The types and quantities of bacteria present in stool samples collected over the same period were analyzed using shotgun metagenomics. The detailed analysis enabled the researchers to assess how different people’s microbiomes, as well as the enzymes and metabolic functions that they influence, were changing from day to day in response to what they ate.
The majority of subjects had detectable relationships between daily changes in the foods they consumed and daily changes in the relative abundance of species in their microbiome. However, the changes in the microbiome were not determined by the nutritional content of the subjects’ diets.
Furthermore, very few of the observed food-microbe interactions were consistent between individuals. Indeed, the data reveal that food-microbe interactions are highly personalized and related to specific foods.
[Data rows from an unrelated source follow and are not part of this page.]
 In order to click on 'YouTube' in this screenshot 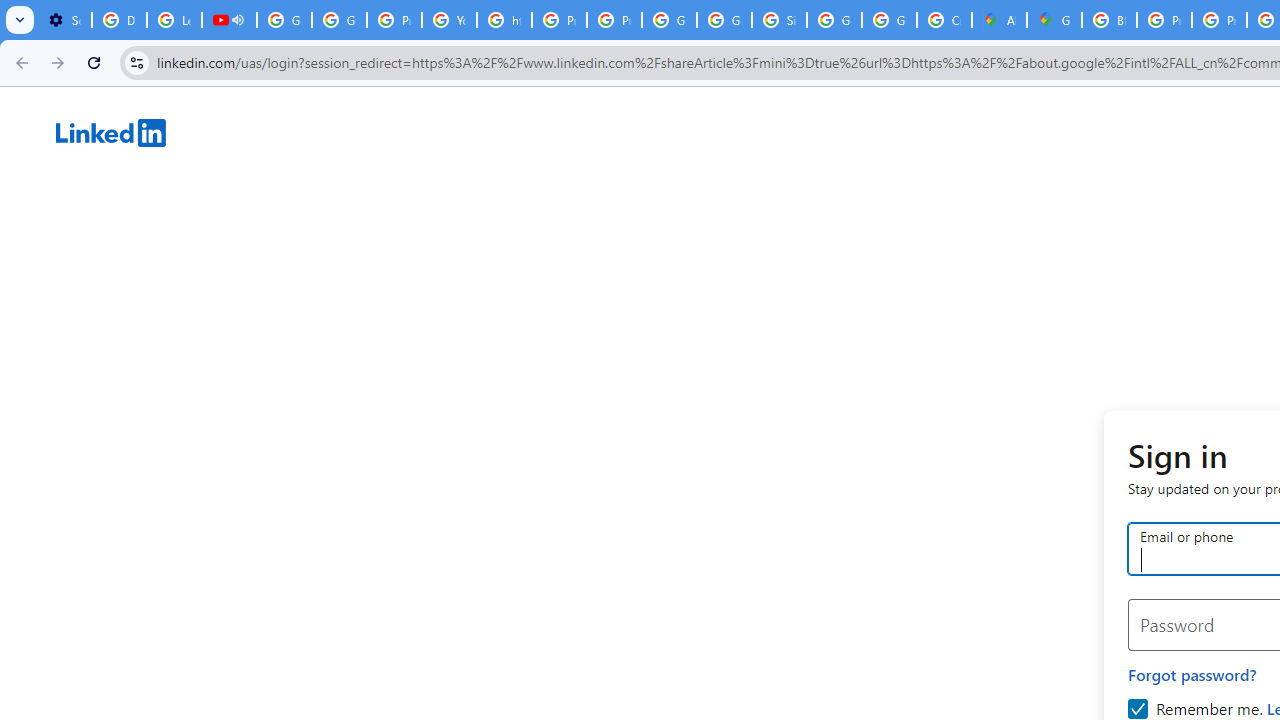, I will do `click(448, 20)`.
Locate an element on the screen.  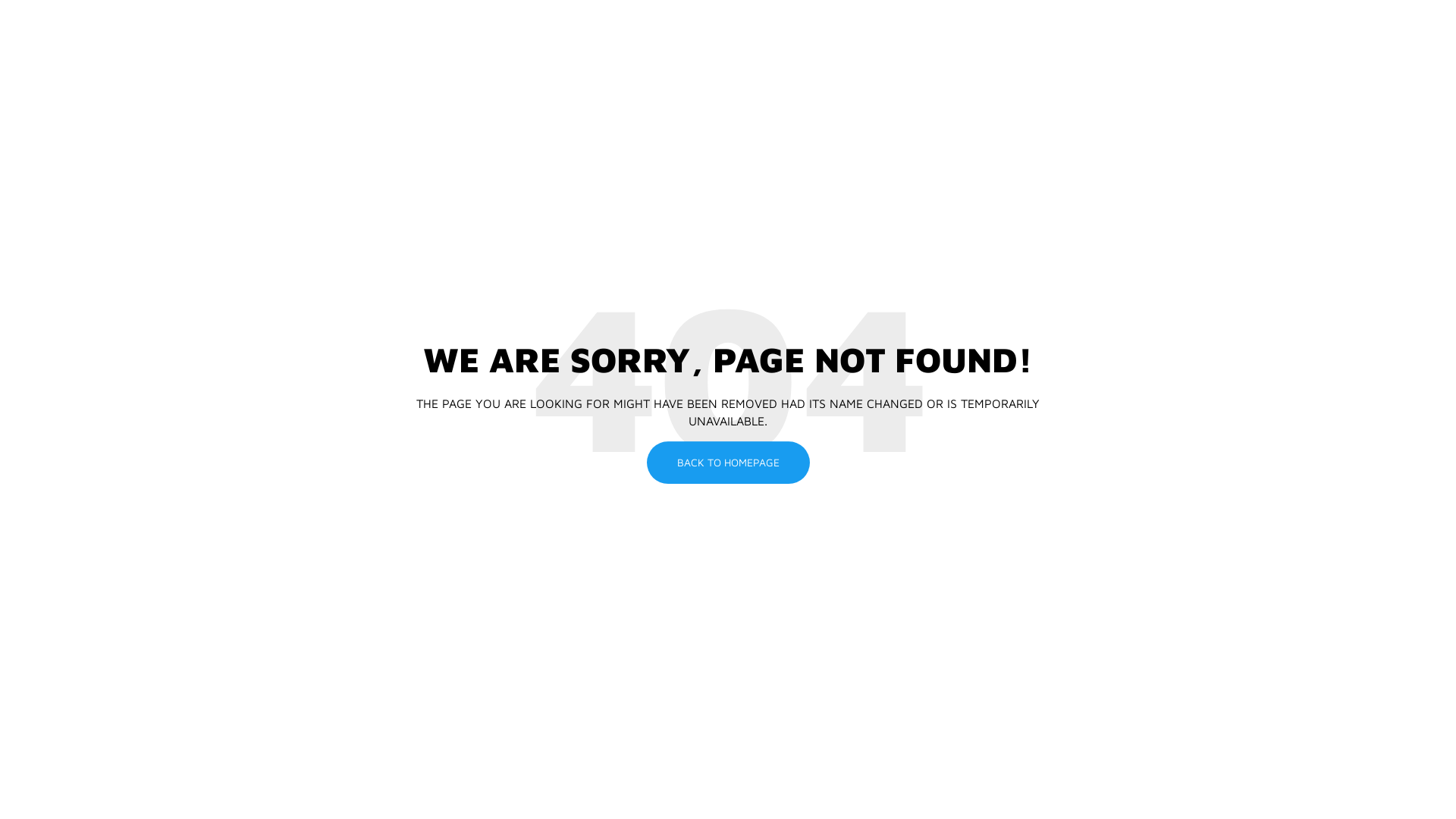
'BACK TO HOMEPAGE' is located at coordinates (726, 461).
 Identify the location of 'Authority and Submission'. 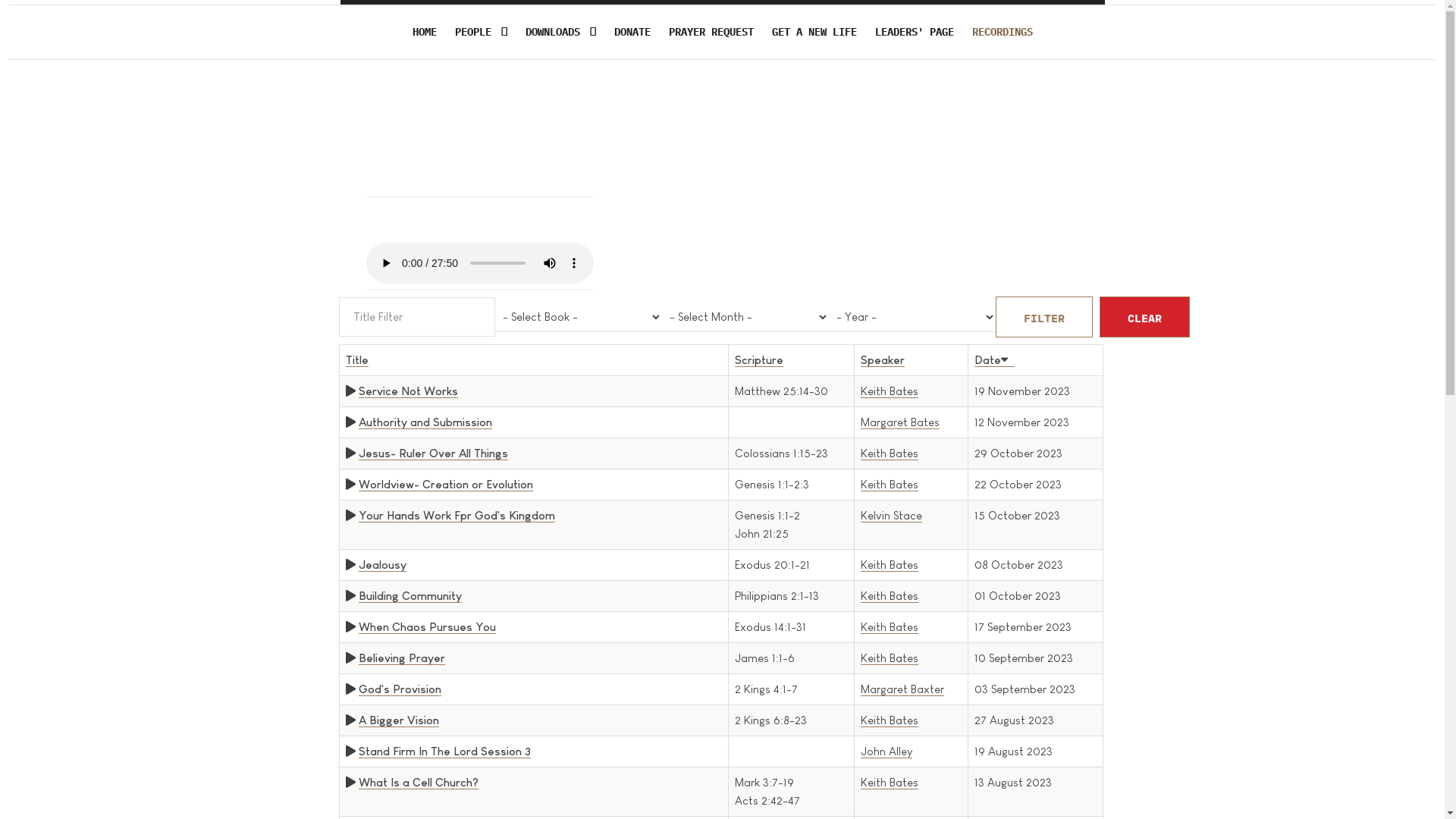
(425, 422).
A small subset of data also suggests that a varied diet is also important. Two of the study participants who consumed only a single type of meal replacement drink for the duration of the study showed microbiome variation from day to day, suggesting that a stable diet doesn’t necessarily lead to a stable microbiome.
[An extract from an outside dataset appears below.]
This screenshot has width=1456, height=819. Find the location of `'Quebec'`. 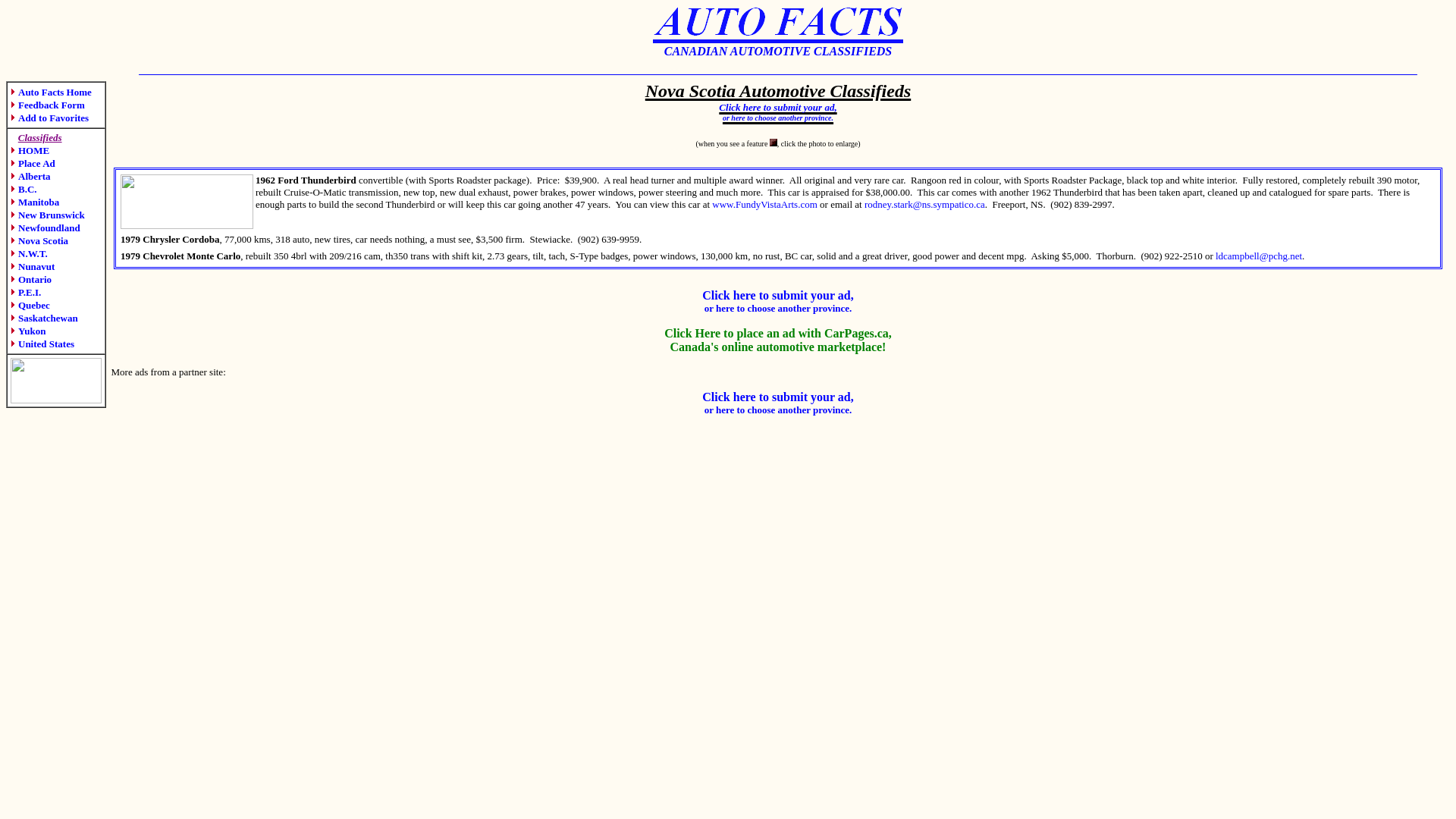

'Quebec' is located at coordinates (11, 305).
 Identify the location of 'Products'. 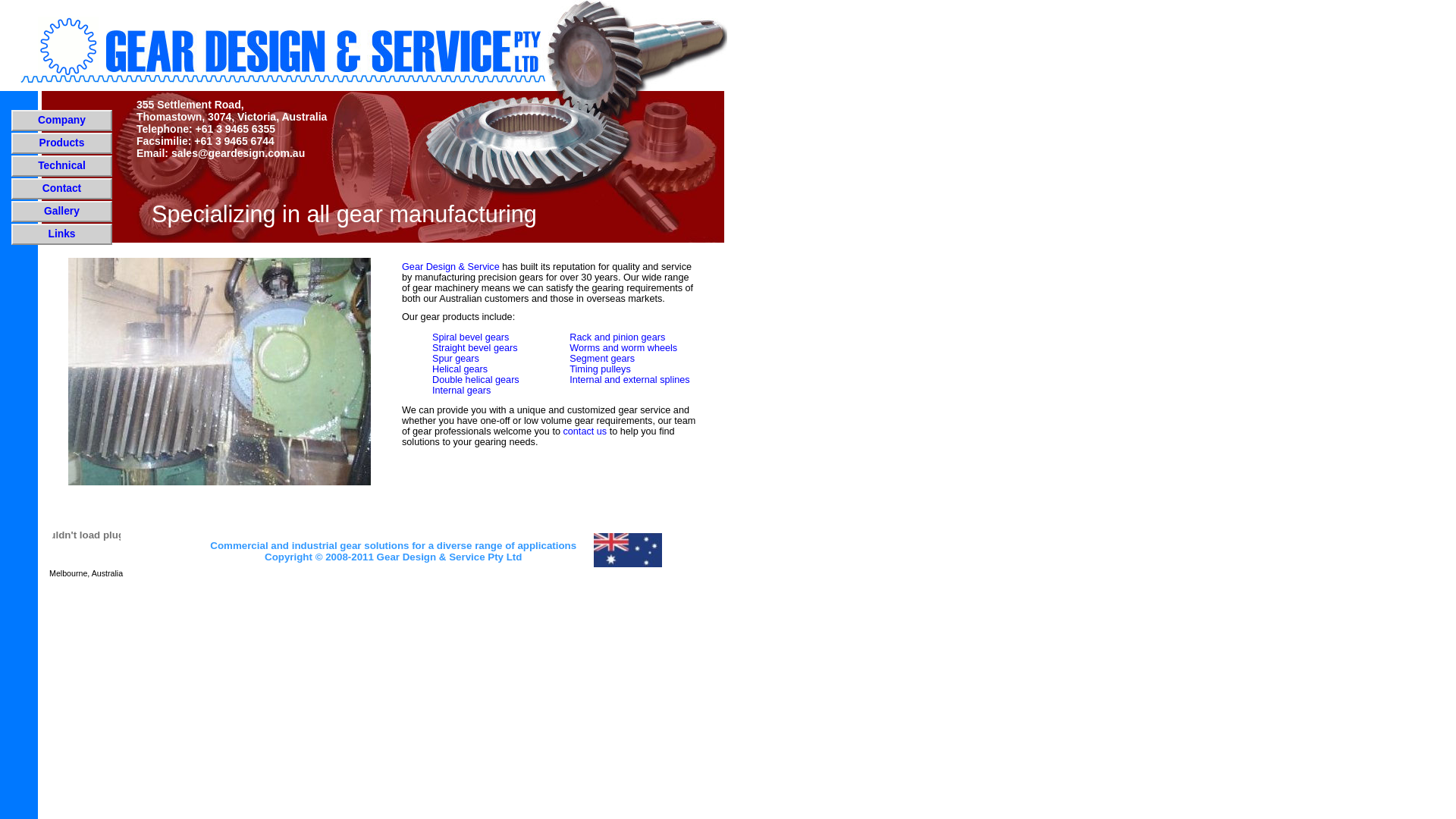
(39, 143).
Co-author Dan Knights, from the University of Minnesota:
The microbiome has been linked to a broad range of human conditions, including metabolic disorders, autoimmune diseases, and infections, so there is strong motivation to manipulate the microbiome with diet as a way to influence health.
This study suggests that it’s more complicated than just looking at dietary components like fibre and sugar. Much more research is needed before we can understand how the full range of nutrients in food affects how the microbiome responds to what we eat.”
Foods that have similar nutrition labels can have vastly different effects on our microbiomes. Consequently, in order to promote or suppress a particular bacterial species through a food-based intervention, the diet may need to be tailored to the specific composition of an individual’s microbiome.
Johnson AJ, et al. Cell Host and Microbe 2019;25(6):789-802. doi.org/10.1016/j.chom.2019.05.005.